Arrhythmic risk stratification in psoriatic arthritis: a retrospective, electrogram-based, comparative analysis

Background: Psoriatic arthritis (PsA) is a chronic inflammatory systemic disease that is associated with cardiovascular complications, particularly with an increased risk of arrhythmias. Despite the evidence, a structured, population-based risk stratification that relates electrocardiographic (ECG) parameters to clinical characteristics in PsA is still lacking. 

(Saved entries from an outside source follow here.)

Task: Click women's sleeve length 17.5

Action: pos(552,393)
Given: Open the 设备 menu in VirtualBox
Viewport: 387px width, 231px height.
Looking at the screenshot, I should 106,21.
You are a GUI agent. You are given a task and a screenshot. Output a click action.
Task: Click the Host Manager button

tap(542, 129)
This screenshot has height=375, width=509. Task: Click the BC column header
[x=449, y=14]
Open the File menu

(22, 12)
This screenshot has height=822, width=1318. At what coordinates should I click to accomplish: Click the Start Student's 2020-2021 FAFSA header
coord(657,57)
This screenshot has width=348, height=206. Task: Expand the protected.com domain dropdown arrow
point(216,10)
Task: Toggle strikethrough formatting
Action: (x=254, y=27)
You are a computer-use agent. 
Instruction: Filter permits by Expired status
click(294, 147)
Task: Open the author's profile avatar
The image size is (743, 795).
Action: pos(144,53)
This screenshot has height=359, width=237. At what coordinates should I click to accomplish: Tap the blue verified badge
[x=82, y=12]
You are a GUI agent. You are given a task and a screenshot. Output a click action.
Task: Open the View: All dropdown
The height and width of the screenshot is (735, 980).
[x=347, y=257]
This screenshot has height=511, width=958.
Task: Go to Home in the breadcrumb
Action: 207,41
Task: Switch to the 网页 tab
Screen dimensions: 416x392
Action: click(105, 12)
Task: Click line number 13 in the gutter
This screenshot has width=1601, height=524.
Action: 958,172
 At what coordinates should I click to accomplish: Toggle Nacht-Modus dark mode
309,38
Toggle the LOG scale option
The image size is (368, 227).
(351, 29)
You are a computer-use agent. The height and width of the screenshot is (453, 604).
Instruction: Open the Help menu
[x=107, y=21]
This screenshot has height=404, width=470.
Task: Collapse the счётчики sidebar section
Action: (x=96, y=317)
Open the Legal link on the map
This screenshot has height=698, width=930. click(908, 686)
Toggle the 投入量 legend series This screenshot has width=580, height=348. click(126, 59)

Methods: Patients diagnosed with PsA between 2014 and 2022 were enrolled, if ECG-data was available. An age- and gender-matched group of cardiovascular patients without systemic inflammatory disease served as control group. A variety of established ECG-parameters associated with atrial and ventricular re-/depolarization as well as atrioventricular conduction were evaluated, including interatrial block (IAB), p wave peak time (PWPT), p wave terminal force (PWTF), p wave dispersion (PWd), atrioventricular block (AVB), corrected QT-interval (QTc), corrected T peak-T end (cTpTe) and QT dispersion (QTd). The control group served to validate the predictive value of the recorded ECG parameters. In addition, clinical variables such as duration of PsA, HLA-B27 status, the presence of cardiovascular comorbidities, and the type of autoimmune therapy were recorded.


Results:
A total of 621 patients with PsA alongside 621 matched cardiovascular patients were enrolled (mean age 51.6±14.9 years, female gender 55.4%). The median duration of PsA was 2 years (IQR 0-8), while the HLA-B27 antigen was positive in 20.8% of the population. Patients with PsA had similar rates of AVB I ° (11.3 vs. 11.8%; p =0.859) with the control group. After excluding patients with known atrial arrhythmias, PsA patients had higher rates of IAB (9.7 vs. 2.0%; p<0.001) and of significant PWTF (29.5 vs. 14.1%; p<0.001) compared to the control group. Furthermore, PsA patients had a longer QTc (485.4 ± 63.1 vs. 413.7 ± 34.5 ms; p<0.001) as well as longer cTpTe (0.22 ± 0.04 vs. 0.19 ± 0.04; p<0.001). Among PsA patients, the presence of HLA-B27 (19.6 vs. 9.2%; p=0.049) as well as a longer duration of the disease (10.4 ± 12.1 vs. 5.3 ± 8.3 years; p=0.004) were associated with AVB I°, even after adjusting for age. Furthermore, the use of disease modifying antirheumatic drugs correlated to AVB I° (17.2 vs. 7.8%; p=0.013), as well as a prolonged cTpTe (74.7 vs. 59.2%, p=0.021).


Conclusion:
Patients with PsA are at an increased risk for arrhythmias, demonstrated by disorders of both atrial and ventricular re-/depolarization. The possible proarrhythmic effects of newer anti-inflammatory drugs need to be further elucidated. Non-invasive, ECG-based tools for structured risk stratification could facilitate the early detection of patients at risk.